## Brief
The entries below contain a line with "You are a GUI" and a line with "Privacy Policy (222, 742)". Quote exactly those two lines and all lines between them.

## Dataset entries
[Start of section]

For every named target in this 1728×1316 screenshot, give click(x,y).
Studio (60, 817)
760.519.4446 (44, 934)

[End of section]
[Start of section]

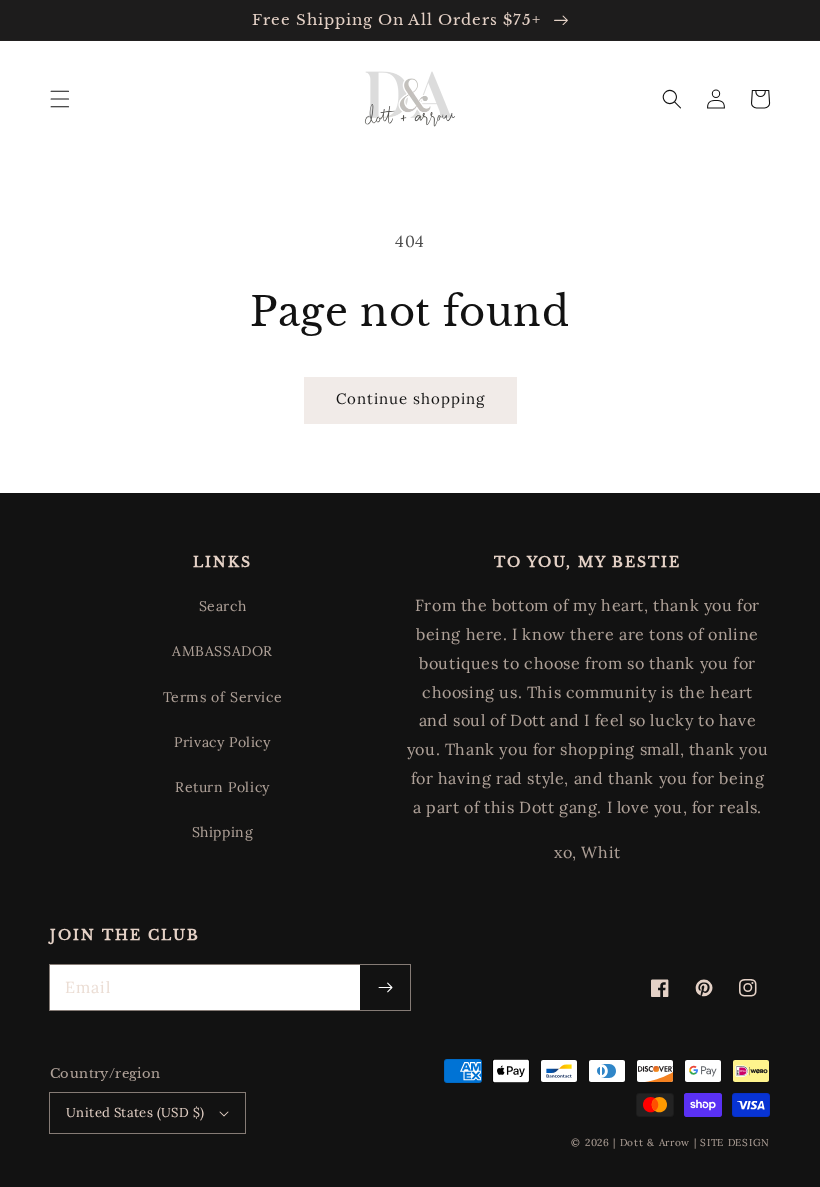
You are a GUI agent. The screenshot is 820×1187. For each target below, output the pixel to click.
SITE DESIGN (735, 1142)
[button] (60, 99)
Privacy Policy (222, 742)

[End of section]

## Answer section
You are a GUI agent. The screenshot is 820×1187. For each target below, output the pixel to click.
SITE DESIGN (735, 1142)
[button] (60, 99)
Privacy Policy (222, 742)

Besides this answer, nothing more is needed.